WHAT YOU NEED TO DO:
Search the data for the word "legend" and copy out every line that has it.

* * * *

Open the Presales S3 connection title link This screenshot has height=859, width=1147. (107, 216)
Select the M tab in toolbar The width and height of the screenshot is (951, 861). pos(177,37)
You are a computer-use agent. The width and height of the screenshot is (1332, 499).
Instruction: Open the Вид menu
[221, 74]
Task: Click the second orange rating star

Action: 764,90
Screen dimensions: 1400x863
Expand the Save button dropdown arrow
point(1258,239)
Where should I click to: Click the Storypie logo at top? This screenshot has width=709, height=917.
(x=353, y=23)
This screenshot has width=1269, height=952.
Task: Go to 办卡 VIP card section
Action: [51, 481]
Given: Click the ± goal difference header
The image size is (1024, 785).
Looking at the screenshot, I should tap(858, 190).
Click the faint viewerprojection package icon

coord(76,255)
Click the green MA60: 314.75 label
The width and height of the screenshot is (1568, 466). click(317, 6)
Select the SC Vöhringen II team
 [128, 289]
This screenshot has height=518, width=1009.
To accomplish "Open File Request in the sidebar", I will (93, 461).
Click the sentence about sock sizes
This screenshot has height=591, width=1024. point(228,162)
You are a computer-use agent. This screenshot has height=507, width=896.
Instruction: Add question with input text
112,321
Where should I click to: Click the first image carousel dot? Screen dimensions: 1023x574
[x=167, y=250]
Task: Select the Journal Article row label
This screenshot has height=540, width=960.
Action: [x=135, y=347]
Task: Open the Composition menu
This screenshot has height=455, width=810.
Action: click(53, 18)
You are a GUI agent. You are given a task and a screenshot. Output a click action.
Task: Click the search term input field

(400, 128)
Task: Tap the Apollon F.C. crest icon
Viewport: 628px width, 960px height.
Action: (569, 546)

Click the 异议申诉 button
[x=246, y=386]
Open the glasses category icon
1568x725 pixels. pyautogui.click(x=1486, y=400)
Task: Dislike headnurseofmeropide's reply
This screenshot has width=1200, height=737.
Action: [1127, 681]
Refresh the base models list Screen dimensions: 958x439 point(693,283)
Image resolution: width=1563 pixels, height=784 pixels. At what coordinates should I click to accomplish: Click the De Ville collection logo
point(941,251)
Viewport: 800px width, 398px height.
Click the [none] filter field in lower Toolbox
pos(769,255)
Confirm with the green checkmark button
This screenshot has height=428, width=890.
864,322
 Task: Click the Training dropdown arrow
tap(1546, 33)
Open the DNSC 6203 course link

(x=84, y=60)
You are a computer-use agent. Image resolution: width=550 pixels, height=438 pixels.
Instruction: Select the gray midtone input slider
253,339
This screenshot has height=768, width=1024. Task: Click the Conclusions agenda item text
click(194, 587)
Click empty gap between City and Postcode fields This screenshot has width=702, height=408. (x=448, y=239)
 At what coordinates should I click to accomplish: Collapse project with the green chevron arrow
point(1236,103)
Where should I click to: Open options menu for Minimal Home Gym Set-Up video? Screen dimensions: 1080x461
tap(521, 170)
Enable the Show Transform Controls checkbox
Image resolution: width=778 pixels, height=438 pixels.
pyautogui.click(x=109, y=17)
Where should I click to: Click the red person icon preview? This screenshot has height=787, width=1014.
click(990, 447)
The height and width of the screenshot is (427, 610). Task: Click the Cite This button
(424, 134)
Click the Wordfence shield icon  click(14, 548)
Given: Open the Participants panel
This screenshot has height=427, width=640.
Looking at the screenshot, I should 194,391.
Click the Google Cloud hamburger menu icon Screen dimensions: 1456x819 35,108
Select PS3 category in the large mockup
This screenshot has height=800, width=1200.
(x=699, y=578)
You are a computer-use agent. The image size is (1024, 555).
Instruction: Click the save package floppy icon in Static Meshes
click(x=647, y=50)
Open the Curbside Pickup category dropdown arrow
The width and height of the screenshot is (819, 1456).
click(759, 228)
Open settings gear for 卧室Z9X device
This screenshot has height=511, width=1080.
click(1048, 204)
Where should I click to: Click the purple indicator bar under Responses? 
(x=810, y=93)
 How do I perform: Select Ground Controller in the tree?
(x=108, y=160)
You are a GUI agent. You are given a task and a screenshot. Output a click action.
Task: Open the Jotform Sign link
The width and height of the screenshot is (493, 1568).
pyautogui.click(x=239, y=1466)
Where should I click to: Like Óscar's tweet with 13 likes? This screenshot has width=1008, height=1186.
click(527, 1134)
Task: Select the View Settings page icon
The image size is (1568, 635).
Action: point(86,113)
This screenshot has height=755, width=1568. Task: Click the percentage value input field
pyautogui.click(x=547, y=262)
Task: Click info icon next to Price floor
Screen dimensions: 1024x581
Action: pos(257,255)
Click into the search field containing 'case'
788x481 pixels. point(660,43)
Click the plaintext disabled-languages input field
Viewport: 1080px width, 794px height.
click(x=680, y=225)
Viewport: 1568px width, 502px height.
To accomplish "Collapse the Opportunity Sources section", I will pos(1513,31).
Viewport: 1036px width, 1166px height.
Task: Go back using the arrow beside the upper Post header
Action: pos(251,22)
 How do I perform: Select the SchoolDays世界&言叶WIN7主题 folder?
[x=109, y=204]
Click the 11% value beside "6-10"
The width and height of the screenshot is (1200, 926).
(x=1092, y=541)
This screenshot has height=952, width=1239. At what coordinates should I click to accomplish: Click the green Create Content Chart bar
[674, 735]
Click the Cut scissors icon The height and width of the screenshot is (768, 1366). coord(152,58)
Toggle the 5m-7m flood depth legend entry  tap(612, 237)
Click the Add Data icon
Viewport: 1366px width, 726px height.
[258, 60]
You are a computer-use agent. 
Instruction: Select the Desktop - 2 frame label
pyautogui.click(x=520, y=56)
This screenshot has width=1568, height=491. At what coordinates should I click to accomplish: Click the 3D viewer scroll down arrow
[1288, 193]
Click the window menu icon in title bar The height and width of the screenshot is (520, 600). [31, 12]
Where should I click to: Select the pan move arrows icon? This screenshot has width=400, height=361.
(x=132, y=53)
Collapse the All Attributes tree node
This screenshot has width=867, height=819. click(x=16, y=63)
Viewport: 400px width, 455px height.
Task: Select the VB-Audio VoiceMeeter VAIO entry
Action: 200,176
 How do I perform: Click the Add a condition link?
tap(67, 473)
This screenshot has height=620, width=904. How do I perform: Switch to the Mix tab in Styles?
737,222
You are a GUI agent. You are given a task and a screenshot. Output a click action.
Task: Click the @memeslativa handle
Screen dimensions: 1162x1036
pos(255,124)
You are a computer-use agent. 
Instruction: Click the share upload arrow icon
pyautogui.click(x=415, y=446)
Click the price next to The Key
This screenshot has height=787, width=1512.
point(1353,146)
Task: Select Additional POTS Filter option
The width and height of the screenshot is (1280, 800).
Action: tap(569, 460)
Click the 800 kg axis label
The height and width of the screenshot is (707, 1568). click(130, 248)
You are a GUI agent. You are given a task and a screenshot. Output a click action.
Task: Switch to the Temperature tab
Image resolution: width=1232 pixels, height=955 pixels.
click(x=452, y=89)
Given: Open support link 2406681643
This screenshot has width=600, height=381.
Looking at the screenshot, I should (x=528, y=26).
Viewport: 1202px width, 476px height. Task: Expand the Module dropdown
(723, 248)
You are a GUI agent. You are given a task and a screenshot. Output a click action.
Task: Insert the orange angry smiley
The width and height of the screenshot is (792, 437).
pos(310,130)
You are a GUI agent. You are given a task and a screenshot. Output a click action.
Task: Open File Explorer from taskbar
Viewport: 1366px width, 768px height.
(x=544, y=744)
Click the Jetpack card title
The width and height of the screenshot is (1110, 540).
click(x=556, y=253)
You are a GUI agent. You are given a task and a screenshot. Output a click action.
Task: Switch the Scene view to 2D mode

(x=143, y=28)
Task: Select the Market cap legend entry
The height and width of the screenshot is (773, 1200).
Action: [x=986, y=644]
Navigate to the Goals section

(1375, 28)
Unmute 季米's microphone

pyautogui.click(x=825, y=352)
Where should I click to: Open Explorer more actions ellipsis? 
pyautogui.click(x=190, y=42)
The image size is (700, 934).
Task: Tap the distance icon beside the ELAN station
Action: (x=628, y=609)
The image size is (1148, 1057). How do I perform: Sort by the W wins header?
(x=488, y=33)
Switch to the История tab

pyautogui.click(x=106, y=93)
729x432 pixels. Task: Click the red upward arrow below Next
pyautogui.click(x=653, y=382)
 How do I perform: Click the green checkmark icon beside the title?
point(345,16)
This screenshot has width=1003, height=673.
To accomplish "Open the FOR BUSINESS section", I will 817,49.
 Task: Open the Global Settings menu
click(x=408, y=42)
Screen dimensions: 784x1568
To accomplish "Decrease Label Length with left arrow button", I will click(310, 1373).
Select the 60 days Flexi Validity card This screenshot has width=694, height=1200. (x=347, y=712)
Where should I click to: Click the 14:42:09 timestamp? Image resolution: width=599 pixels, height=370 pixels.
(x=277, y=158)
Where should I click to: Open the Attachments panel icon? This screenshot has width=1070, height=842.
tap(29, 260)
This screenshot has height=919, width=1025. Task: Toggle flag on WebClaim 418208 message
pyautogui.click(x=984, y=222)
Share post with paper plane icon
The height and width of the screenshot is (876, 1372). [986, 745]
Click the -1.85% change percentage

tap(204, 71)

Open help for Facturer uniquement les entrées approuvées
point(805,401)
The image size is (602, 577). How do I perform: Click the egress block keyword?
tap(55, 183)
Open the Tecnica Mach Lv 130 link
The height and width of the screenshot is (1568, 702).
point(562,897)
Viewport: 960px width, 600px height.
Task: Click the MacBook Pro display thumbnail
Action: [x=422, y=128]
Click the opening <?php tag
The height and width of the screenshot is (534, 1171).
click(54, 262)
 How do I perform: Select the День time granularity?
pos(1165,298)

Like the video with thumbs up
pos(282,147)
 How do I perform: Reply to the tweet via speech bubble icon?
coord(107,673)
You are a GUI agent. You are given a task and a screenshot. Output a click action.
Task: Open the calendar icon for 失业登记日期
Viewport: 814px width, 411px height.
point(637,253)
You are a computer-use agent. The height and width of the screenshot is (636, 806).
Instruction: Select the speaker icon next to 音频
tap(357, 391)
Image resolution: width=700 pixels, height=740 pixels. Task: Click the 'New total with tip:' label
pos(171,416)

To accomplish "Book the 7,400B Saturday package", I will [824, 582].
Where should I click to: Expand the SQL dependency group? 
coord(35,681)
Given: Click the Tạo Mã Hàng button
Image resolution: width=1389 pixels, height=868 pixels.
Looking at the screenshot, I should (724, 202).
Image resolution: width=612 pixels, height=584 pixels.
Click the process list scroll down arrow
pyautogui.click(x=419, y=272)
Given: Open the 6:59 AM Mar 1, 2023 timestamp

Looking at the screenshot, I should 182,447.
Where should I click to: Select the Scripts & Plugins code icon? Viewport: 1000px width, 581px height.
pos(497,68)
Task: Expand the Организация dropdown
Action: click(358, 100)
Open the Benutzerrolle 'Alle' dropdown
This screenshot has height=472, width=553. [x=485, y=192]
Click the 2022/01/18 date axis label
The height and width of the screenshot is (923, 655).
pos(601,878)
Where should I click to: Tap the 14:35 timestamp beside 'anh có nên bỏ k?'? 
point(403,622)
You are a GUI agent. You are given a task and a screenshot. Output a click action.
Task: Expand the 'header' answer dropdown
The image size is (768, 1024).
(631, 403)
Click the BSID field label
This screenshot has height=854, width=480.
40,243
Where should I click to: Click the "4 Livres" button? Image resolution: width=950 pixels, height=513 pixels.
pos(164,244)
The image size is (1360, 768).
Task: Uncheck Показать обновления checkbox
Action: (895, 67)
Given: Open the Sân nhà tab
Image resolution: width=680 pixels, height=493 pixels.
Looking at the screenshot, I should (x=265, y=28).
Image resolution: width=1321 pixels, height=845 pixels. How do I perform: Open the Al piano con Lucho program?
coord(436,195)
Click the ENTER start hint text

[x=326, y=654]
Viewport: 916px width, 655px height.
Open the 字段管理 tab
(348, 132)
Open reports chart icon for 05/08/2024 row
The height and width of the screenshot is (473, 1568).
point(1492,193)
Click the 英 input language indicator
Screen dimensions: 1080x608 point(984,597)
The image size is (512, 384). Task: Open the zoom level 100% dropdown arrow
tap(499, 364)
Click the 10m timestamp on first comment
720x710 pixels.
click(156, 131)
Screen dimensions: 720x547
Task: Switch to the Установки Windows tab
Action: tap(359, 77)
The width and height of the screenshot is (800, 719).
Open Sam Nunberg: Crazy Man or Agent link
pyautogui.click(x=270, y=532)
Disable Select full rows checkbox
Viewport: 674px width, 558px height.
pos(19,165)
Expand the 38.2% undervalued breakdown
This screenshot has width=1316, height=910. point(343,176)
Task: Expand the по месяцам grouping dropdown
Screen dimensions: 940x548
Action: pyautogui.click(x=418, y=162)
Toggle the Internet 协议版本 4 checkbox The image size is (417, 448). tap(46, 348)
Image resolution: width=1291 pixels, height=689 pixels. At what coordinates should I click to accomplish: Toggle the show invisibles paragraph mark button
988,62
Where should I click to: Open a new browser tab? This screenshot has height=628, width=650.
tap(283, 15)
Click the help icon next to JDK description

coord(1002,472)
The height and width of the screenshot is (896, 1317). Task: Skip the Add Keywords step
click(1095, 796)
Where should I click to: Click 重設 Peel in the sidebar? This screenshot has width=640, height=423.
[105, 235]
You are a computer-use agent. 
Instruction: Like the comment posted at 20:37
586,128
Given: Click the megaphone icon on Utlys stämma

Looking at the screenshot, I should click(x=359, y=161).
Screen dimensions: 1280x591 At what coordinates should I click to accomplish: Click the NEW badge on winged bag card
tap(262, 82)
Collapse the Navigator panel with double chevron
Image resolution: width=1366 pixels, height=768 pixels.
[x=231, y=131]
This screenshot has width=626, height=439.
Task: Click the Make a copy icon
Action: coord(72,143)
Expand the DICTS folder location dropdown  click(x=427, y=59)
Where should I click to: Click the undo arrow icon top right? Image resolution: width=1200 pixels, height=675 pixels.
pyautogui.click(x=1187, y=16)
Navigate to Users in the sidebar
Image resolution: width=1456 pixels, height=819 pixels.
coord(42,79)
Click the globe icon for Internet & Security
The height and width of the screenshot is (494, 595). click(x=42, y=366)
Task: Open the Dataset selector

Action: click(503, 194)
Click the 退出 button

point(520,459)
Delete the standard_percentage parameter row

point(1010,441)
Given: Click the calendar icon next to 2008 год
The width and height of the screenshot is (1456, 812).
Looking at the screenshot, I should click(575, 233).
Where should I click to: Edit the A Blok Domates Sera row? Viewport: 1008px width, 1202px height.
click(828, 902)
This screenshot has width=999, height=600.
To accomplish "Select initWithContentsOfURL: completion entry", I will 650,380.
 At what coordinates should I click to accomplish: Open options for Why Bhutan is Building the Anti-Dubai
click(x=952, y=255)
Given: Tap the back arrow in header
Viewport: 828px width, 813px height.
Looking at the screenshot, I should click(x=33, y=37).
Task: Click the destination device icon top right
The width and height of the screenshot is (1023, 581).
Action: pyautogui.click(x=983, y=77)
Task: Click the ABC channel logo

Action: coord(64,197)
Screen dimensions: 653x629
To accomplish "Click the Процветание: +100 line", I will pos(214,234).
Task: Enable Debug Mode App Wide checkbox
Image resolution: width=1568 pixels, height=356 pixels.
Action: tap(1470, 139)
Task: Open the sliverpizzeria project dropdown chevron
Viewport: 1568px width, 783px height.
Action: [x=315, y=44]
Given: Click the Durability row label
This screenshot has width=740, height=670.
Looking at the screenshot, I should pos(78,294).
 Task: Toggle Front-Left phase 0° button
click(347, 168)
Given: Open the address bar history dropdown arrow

* * * *

RESPONSE TO THE EXERCISE:
Toggle the 5m-7m flood depth legend entry  tap(612, 237)
Task: Select the Market cap legend entry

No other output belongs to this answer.